BioNTech, la farmacéutica alemana reconocida por desarrollar la primera vacuna contra la COVID-19, se encuentra en una profunda crisis financiera. La compañía anunció un recorte de costos significativo tras reportar una pérdida neta trimestral de 532 millones de euros (aproximadamente 3 mil millones de reales). Este anuncio se produce en un contexto donde la demanda por su vacuna Comirnaty ha disminuido drásticamente, con ingresos en el primer trimestre de 2026 cayendo a 118 millones de euros, lo que representa un descenso del 35% en comparación con el mismo periodo del año anterior.
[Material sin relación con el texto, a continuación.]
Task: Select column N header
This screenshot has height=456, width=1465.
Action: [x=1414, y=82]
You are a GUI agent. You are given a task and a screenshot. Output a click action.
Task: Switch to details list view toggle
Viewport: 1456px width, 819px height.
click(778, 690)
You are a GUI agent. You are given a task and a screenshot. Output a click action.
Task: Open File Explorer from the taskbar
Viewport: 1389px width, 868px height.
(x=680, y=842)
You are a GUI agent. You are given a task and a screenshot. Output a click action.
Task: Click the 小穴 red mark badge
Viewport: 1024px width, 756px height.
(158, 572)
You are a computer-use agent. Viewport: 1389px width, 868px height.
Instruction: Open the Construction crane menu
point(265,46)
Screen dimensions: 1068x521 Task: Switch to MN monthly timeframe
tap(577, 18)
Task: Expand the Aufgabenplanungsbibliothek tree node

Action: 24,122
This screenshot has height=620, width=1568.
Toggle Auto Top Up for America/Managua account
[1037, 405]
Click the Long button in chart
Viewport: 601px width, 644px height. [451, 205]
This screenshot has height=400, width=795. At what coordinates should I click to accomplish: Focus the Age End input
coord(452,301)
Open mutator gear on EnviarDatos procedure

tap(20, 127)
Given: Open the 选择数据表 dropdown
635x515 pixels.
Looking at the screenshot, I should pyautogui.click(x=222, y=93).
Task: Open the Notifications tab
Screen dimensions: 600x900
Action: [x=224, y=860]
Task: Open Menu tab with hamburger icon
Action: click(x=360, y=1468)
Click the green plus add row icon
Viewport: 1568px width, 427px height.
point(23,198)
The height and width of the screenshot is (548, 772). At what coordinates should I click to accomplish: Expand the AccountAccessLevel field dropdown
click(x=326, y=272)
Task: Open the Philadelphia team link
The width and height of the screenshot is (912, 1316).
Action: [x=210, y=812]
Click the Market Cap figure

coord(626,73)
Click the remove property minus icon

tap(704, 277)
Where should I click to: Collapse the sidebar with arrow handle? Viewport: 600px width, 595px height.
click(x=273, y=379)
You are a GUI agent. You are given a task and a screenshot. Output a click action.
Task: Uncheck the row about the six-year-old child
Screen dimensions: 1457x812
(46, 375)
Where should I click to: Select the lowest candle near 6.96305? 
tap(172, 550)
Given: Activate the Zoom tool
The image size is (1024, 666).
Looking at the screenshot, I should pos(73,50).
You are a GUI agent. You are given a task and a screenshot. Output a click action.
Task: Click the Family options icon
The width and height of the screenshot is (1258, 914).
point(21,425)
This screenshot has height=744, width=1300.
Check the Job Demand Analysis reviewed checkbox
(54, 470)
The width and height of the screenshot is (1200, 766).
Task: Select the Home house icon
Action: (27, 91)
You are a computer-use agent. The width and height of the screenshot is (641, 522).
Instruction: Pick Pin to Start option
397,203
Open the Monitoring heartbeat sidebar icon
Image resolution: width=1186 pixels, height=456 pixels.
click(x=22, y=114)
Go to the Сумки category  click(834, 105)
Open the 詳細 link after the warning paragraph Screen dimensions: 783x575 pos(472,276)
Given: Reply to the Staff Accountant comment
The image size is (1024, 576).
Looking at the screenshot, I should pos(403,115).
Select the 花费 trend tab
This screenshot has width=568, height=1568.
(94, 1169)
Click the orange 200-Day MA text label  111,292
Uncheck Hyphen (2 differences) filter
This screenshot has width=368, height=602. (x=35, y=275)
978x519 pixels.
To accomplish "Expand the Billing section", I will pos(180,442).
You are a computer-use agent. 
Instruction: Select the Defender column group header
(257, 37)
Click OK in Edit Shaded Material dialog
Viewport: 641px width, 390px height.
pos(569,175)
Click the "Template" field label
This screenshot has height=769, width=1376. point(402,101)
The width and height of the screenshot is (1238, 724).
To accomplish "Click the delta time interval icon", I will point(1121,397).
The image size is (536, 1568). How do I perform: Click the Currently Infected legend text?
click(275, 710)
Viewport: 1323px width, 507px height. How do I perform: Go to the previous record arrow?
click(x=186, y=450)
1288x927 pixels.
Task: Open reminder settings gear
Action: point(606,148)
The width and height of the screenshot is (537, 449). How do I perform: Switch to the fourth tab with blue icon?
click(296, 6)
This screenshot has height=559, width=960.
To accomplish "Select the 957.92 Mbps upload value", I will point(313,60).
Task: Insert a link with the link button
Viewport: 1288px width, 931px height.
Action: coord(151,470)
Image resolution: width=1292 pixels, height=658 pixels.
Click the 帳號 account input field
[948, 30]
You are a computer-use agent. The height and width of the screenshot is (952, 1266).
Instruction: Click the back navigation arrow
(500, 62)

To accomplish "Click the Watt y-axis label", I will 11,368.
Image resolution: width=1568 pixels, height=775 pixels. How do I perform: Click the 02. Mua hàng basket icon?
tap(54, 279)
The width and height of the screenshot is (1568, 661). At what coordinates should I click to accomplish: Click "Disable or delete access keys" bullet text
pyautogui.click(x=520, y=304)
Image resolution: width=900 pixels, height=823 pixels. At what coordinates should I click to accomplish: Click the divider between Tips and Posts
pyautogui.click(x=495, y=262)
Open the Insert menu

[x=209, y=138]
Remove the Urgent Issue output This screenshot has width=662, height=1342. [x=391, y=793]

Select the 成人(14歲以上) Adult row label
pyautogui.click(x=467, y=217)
La situación actual de BioNTech es el resultado de varios factores. Desde el lanzamiento de la vacuna en 2020, la empresa generó ingresos extraordinarios, pero la previsibilidad del fin de esta bonanza se ha hecho evidente. La compañía había ampliado su capacidad de producción durante el auge de la pandemia, lo que ahora se traduce en fábricas ociosas y un exceso de oferta. Además, los altos costos laborales y de energía en Alemania, junto con la burocracia, han complicado aún más su situación financiera.
La crisis de BioNTech también se ve agravada por su reciente adquisición de CureVac, una rival que había desarrollado un candidato a vacuna menos efectivo. Aunque esta compra le permitió a BioNTech cerrar litigios sobre patentes, la reestructuración que sigue a la adquisición ha incluido el cierre de la planta de CureVac en Tübingen, lo que ha generado críticas por parte de autoridades locales y sindicatos, quienes advierten sobre la pérdida de talento y know-how en el sector biotecnológico alemán.
Para los inversores, la salida de los fundadores Ugur Sahin y Özlem Türeci, quienes han sido fundamentales en el éxito de la compañía, plantea dudas sobre el futuro de BioNTech. Las acciones de la empresa cayeron un 18% tras el anuncio de su reestructuración, lo que refleja la incertidumbre sobre su capacidad para innovar sin su liderazgo. La compañía ahora se enfocará en tratamientos de mRNA contra el cáncer, con la expectativa de tener 15 ensayos clínicos de Fase 3 en marcha para finales de este año.
A futuro, es crucial observar cómo BioNTech manejará su transición hacia el desarrollo de nuevas terapias y si podrá recuperar la confianza del mercado. La compañía espera ahorrar 500 millones de euros anuales hasta 2029 con sus recortes, pero la efectividad de estas medidas dependerá de su capacidad para diversificar su portafolio y mantener su competitividad en el sector biotecnológico. Las decisiones que tome en los próximos meses serán determinantes para su estabilidad financiera y su posición en el mercado global de biotecnología.